Reading text:
============================================================
# 3 Jaw Chuck



## thrainson (Feb 17, 2015)

looking for a three jaw chuck for the front end of my lathe, and found this on Amazon...


 

Anyone used something like this? Or is this junk? I don't really want to spend a ton on this. thanks


----------



## JR Custom Calls (Feb 17, 2015)

What are you using a 3 jaw for? Any reason a more standard (for wood turning) 4 jaw won't work? I can't imaging trying to center everything every time I chuck something up.


----------



## thrainson (Feb 17, 2015)

JR Custom Calls said:


> What are you using a 3 jaw for? Any reason a more standard (for wood turning) 4 jaw won't work? I can't imaging trying to center everything every time I chuck something up.


Didn't know a 4 jaw was standard... Lol. So nope, no reason I couldn't use one. I just saw a lot of three jaws so picked one that I liked.


----------



## JR Custom Calls (Feb 17, 2015)

Gotcha. If I'm not mistaken, 3 jaw chucks are geared more towards metal working. I also think you have to have a round object for them.

If you're wanting cheap, but pretty good quality, the $89 'economy' chuck from PSI is a good deal. I have one, been using it for about a year now with no complaints. Isn't a 'keyed' chuck like some of the more expensive ones, but the two bars are not at all difficult to use. It also comes with 3 sets of jaws to give you some variety. http://www.pennstateind.com/store/CUG3418CCX.html

You can also sign up for their newsletter and get a 10% coupon, which will get you about $9 off.
============================================================
Data lines:

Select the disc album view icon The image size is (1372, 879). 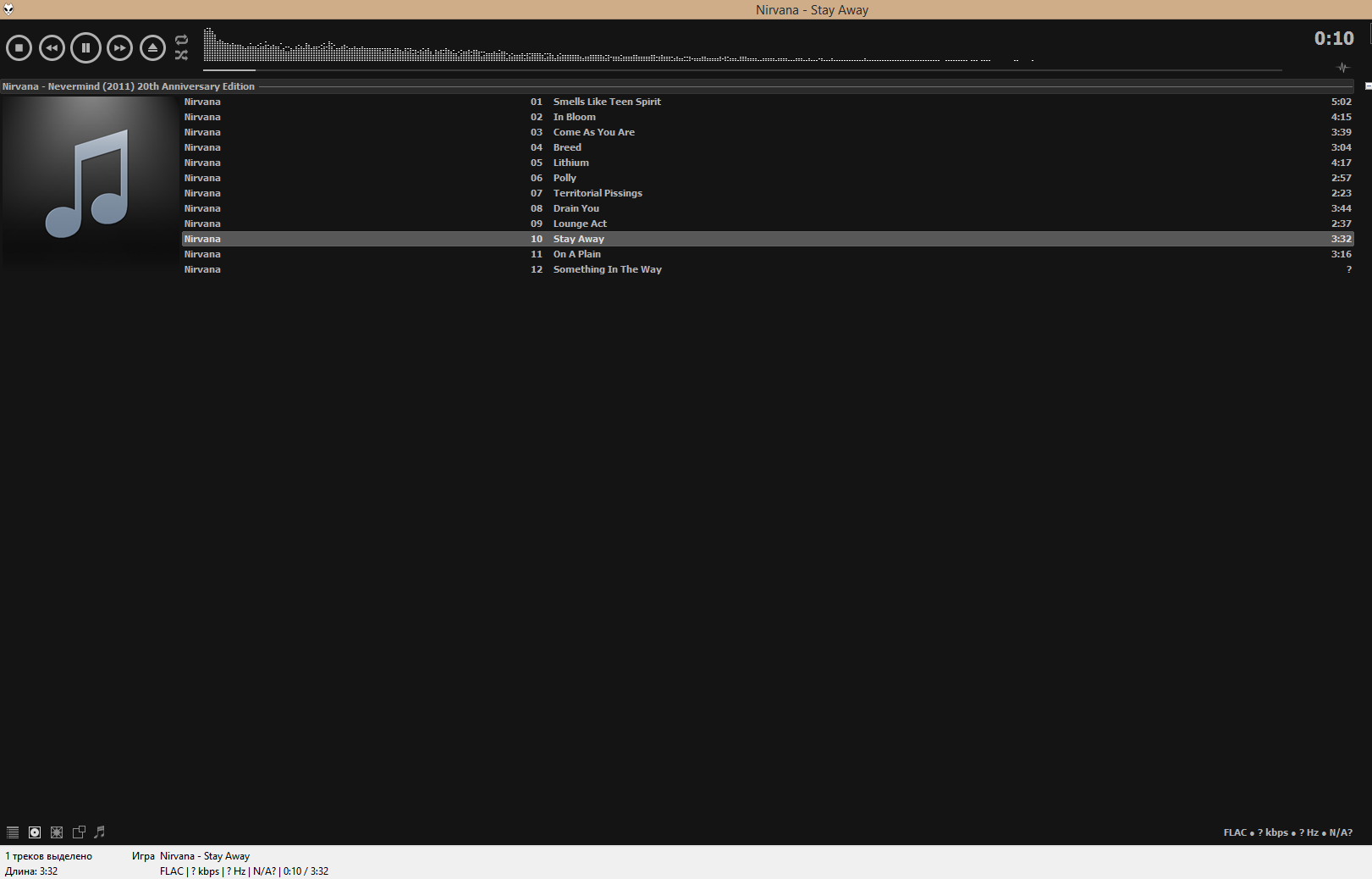point(35,832)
============================================================
What needs to be done: In the forum thread about the three-jaw chuck, how many sets of jaws come with the economy chuck from PSI? These lines come from a different source than the forum thread about the three-jaw chuck.

Answer for this exercise: Three sets of jaws.